I have the following sparkdataframe:
id weekly_sale
1 40000
2 120000
3 135000
4 211000
5 215000
6 331000
7 337000
I need to see in which of the following intervals items in weekly_sale column fall:
under 100000
between 100000 and 200000
between 200000 and 300000
more than 300000
so my desired output would be like:
id weekly_sale label
1 40000 under 100000
2 120000 between 100000 and 200000
3 135000 between 100000 and 200000
4 211000 between 200000 and 300000
5 215000 between 200000 and 300000
6 331000 more than 300000
7 337000 more than 300000
any pyspark, spark.sql and Hive context implementation will help me.
Assuming ranges and labels are defined as follows:
splits = [float("-inf"), 100000.0, 200000.0, 300000.0, float("inf")]
labels = [
"under 100000", "between 100000 and 200000",
"between 200000 and 300000", "more than 300000"]
df = sc.parallelize([
(1, 40000.0), (2, 120000.0), (3, 135000.0),
(4, 211000.0), (5, 215000.0), (6, 331000.0),
(7, 337000.0)
]).toDF(["id", "weekly_sale"])
one possible approach is to use Bucketizer
:
from pyspark.ml.feature import Bucketizer
from pyspark.sql.functions import array, col, lit
bucketizer = Bucketizer(
splits=splits, inputCol="weekly_sale", outputCol="split"
)
with_split = bucketizer.transform(df)
and attach labels later:
label_array = array(*(lit(label) for label in labels))
with_split.withColumn(
"label", label_array.getItem(col("split").cast("integer"))
).show(10, False)
## +---+-----------+-----+-------------------------+
## |id |weekly_sale|split|label |
## +---+-----------+-----+-------------------------+
## |1 |40000.0 |0.0 |under 100000 |
## |2 |120000.0 |1.0 |between 100000 and 200000|
## |3 |135000.0 |1.0 |between 100000 and 200000|
## |4 |211000.0 |2.0 |between 200000 and 300000|
## |5 |215000.0 |2.0 |between 200000 and 300000|
## |6 |331000.0 |3.0 |more than 300000 |
## |7 |337000.0 |3.0 |more than 300000 |
## +---+-----------+-----+-------------------------+
There are of course different ways you can achieve the same goal.
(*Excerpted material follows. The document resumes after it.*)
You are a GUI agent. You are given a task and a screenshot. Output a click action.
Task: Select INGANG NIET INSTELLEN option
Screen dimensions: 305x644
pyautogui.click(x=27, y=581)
For example you can create a lookup table:
from toolz import sliding_window
from pyspark.sql.functions import broadcast
mapping = [
(lower, upper, label) for ((lower, upper), label)
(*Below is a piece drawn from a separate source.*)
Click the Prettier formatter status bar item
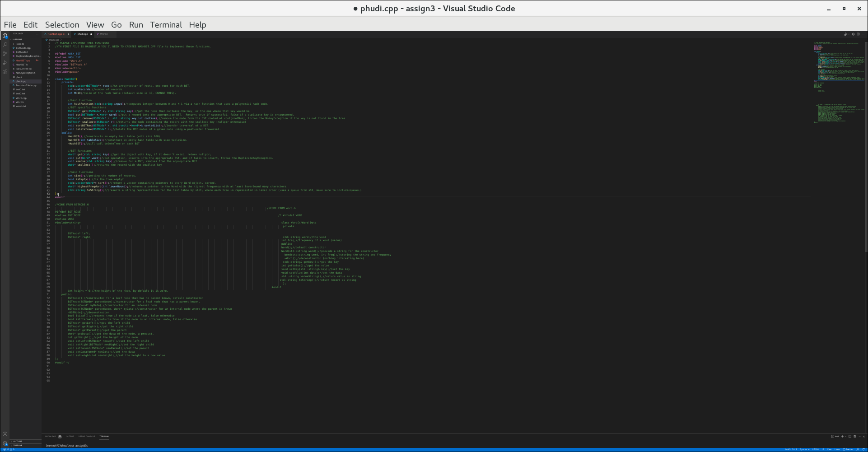868x452 pixels. coord(848,449)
in zip(sliding_window(2, splits), labels)
]
lookup_df =sc.parallelize(mapping).toDF(["lower", "upper", "label"])
df.join(
broadcast(lookup_df),
(col("weekly_sale") >= col("lower")) & (col("weekly_sale") < col("upper"))
).drop("lower").drop("upper")
or generate lookup expression:
from functools import reduce
from pyspark.sql.functions import when
def in_range(c):
def in_range_(acc, x):
lower, upper, label = x
return when(
(c >= lit(lower)) & (c < lit(upper)), lit(label)
).otherwise(acc)
return in_range_
label = reduce(in_range(col("weekly_sale")), mapping, lit(None))
df.withColumn("label", label)
The least efficient approach is an UDF.